I’m not the first one to make the move
from WordPress to Jekyll. While I have been a proponent of WordPress in the past I finally
grew tired of writing my posts in a tiny little box. I grew tired of a slow website (arguably that’s Bluehost’s fault not WordPress). WordPress has all kinds of plugins and more features than I could ever name. It’s a great
platform, but there are a couple of little things that festered over the years that finally pushed me to switch. The biggest complaint I had was dealing with source control. I want to be able to make changes to my blog and
keep those changes safe in version control. With WordPress my keeping my code cleanly separated from the WordPress code is a trick that requires some pain every time I need to
upgrade. It’s more cognitive stress than I want to deal with anymore. I like to throw a few photos on up now and then and the upload functionality in WordPress drives me crazy.
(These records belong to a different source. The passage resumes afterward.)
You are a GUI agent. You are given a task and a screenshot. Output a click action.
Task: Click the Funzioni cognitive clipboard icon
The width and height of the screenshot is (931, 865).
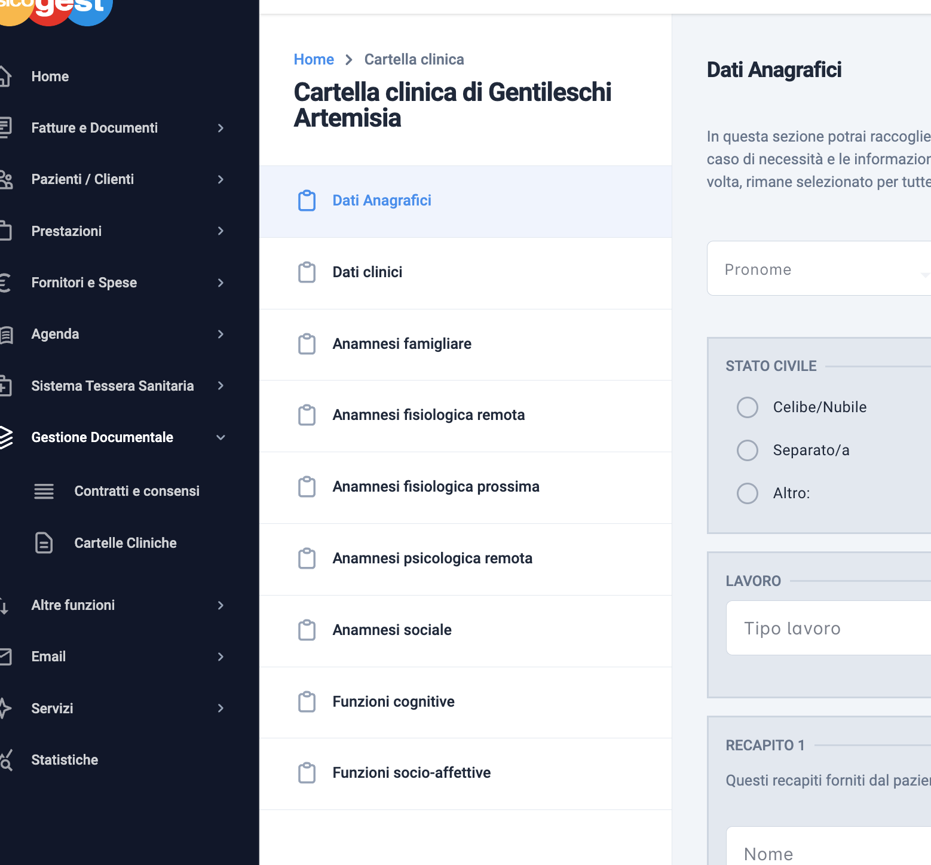pyautogui.click(x=307, y=702)
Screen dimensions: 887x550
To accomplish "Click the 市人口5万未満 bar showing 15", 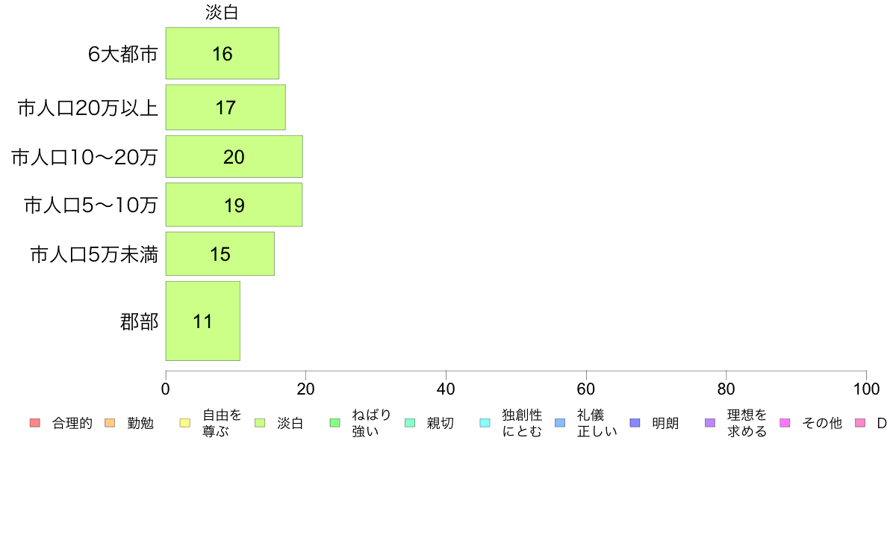I will click(220, 254).
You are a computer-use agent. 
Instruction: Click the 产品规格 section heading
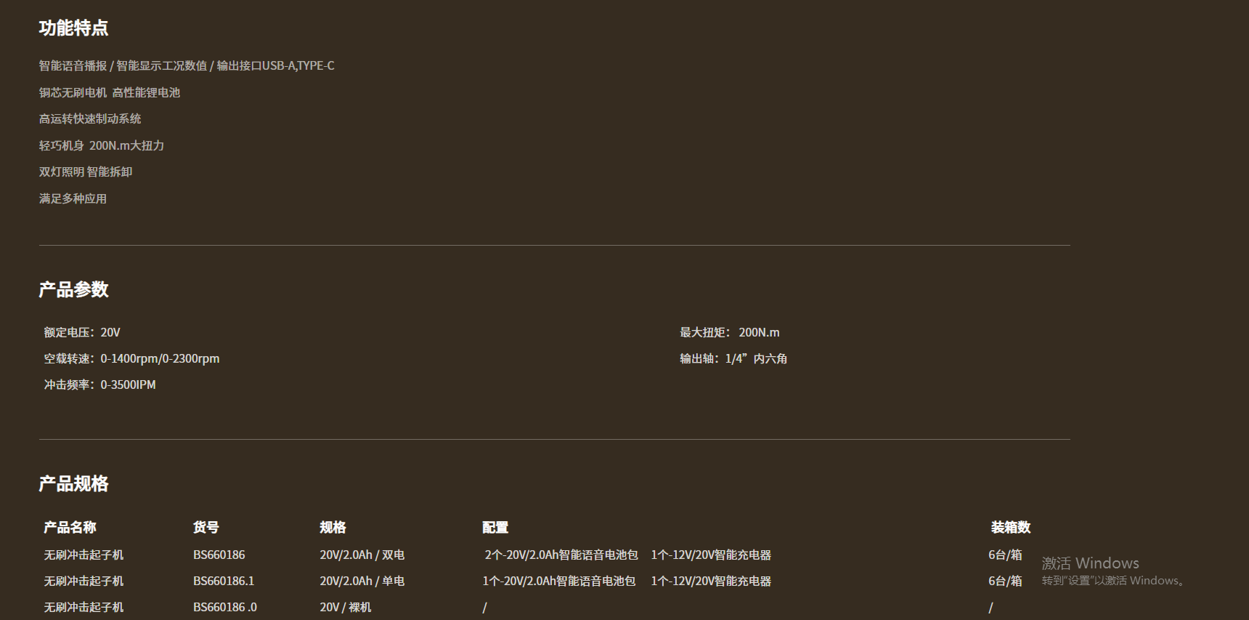(x=73, y=483)
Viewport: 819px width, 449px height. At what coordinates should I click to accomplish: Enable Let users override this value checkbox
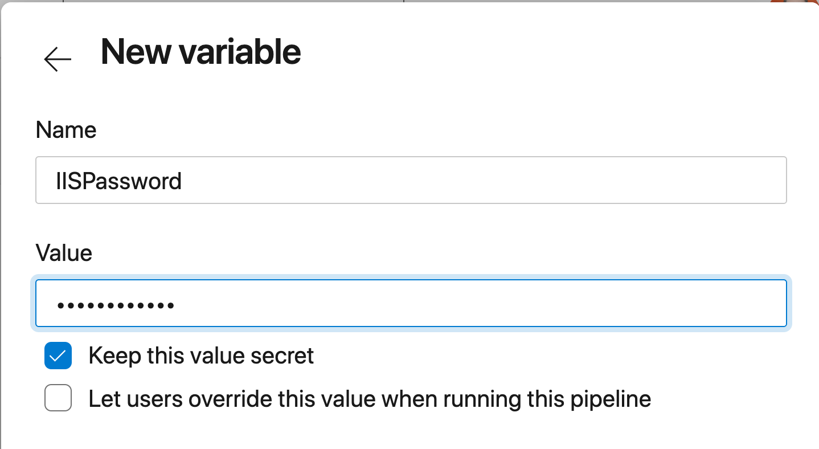(58, 398)

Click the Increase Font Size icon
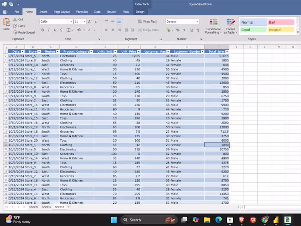pos(89,21)
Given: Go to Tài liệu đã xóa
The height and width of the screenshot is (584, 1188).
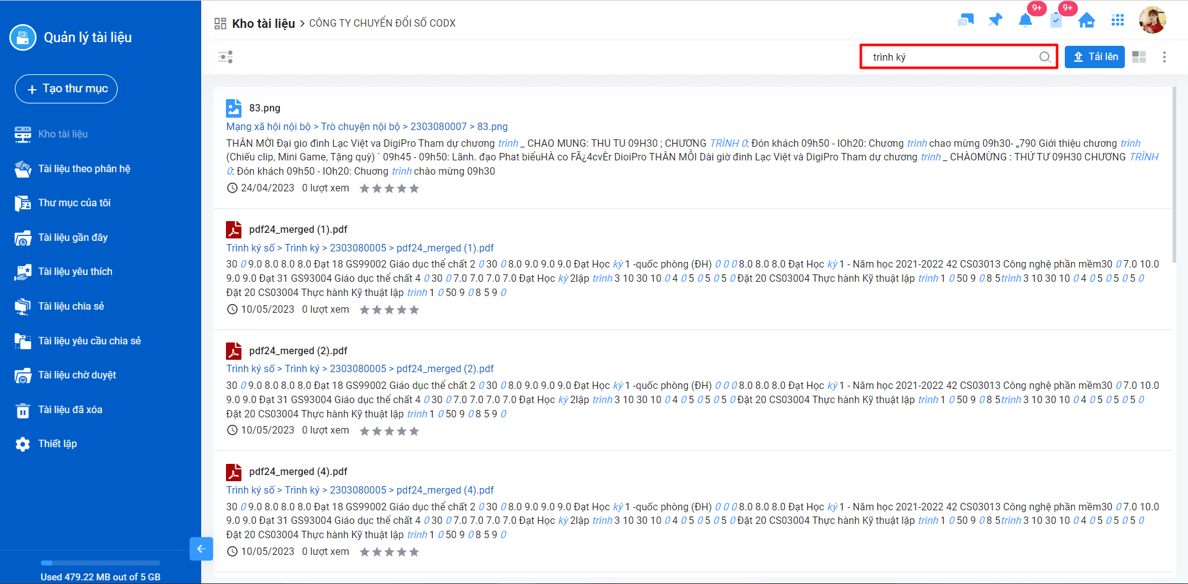Looking at the screenshot, I should (x=70, y=410).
I guess some people must like it. Maybe every just deals with it. I hate it.
A cheap host running WordPress is all kinds of suck. It’s slow. You have to remember to patch it or risk being vulnerable to all kinds of security issues. I grew tired of waiting 5 minutes for my edit screen to load.
I’m sure any visitor to this site grew tired of waiting for a page to load. Again, I blame Bluehost. It was cheap. It was junk but when you run WordPress you need a server and all the cheap hosting solutions are about the same.
Jekyll solves most of my issues. Jekyll is static. It’s a back to basics. I almost feel like it’s 1999 again. No features. No online editor. Nothing but text and a little bit of markup. It’s not for everyone but I write code for a living
and it fits me. Not more media manager. With Jekyll I can just drop files in a folder and link them into the page. Jekyll doesn’t process the images, but I don’t have to deal with a terrible upload experience.
Hosting is super cheap. In fact my new expenditures make Bluehost look positively expensive. I can drop my pages on S3 for pennies per month. I’m guessing hosting this site on Amazon for the next 10 years will cost less than one month at Bluehost.
It’s fast now because it’s static html. It’s secure more or less because there’s nothing to hack. No plugins with vulernabilities. I get to view my posts locally before
sending them up to the server. The process in many ways mimics a very simple development process and as a developer that makes me happy.